The fire authorities were also asked to identify buildings of more than six storeys or over 18 m in height that are fitted with external cladding systems. Where such buildings were identified, fire authorities were requested to consider using their powers to require the persons having control over the premises to carry out fire safety assessments. Specifically with regard to cladding on buildings, the task force set up a subgroup to consider fire safety issues arising from cladding systems, and to prepare guidance on the fire safety assessments required by fire authorities to assist building owners, their professional advisers and the fire services. The subgroup held its first meeting on 3 October and has met on four occasions since. On foot of this work, the preparation of the guidance is at an advanced stage. It is expected that this will be issued shortly. The Senator raised the question of whether building users should stay or go. That issue will most probably be dealt with in the guidance. I will inquire as to whether it has been included.

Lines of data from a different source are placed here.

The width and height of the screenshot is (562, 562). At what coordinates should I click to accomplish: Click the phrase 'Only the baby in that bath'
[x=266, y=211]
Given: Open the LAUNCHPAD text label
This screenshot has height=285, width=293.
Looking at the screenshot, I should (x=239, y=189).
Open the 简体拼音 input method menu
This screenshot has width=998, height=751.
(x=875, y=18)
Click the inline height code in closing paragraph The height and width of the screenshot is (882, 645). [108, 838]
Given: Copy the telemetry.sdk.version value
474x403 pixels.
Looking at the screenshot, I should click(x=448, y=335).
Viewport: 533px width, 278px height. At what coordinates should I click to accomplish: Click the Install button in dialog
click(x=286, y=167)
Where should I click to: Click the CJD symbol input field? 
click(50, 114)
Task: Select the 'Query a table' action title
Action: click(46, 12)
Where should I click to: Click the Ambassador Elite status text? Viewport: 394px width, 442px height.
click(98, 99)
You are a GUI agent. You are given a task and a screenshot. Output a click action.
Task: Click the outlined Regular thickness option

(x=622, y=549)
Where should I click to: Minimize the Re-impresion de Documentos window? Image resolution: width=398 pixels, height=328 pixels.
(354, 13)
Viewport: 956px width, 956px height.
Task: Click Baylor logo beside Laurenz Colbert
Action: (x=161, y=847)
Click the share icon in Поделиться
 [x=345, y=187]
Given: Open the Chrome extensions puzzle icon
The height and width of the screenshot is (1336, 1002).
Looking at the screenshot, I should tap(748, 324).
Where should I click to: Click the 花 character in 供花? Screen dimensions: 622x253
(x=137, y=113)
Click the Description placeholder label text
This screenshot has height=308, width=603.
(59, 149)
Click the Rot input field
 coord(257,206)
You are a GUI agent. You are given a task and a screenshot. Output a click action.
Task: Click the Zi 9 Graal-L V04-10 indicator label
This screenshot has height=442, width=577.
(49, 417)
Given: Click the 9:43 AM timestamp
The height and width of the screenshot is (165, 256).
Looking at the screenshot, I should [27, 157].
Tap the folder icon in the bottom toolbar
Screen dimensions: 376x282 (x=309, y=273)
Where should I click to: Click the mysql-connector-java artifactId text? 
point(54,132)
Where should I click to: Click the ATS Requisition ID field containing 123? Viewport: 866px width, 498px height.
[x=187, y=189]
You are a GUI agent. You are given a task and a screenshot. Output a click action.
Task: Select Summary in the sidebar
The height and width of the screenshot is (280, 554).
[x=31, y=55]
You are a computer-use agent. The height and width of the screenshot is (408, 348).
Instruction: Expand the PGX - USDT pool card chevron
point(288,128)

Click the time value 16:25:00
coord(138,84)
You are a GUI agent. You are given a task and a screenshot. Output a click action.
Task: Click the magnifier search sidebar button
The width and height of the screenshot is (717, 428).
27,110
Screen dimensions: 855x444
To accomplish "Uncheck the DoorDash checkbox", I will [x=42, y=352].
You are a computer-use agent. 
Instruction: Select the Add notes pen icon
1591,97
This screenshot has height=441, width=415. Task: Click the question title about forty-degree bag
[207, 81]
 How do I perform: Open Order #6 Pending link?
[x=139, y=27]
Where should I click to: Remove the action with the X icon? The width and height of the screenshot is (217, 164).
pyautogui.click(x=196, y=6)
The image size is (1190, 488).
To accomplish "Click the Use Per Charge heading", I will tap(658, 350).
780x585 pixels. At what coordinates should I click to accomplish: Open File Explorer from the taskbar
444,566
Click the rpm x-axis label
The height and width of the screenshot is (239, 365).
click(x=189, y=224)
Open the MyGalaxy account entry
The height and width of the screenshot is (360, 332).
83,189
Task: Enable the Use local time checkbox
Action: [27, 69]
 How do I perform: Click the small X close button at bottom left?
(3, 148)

As already indicated, the task force expects to be in a position to submit an interim report to the Minister in January. It will then move on to the following phase of its work, with a view to completing a further report for the Minister's consideration later next year. Needless to say, in carrying out its work, the task force is taking into account information and developments arising in the aftermath of the Grenfell Tower tragedy. The Senator and the House can rest assured that the task force's work will continue to be accorded the highest priority by both the Minister and the Department's national directorate for fire and emergency management.
I thank the Minister of State. Maybe he could ask the officials to actually respond to the particular questions I raised in the first instance. I ask them to comment on the 91 residential buildings that were identified as having cladding similar to that used on Grenfell Tower. Is there a register in the fire stations so that the fire services actually know where those buildings are and do not attend calls blindly?
I refer again to the high-lift tenders in the Dublin area, which are mainly second-hand. As I outlined, one of those servicing a substantial area of Dublin is off the road as we speak this morning.Is funding being provided to ensure that the proper equipment is in place to respond to such incidents, especially within the Dublin area? This is applicable to Cork, Limerick and Galway as well where there are also high rise buildings.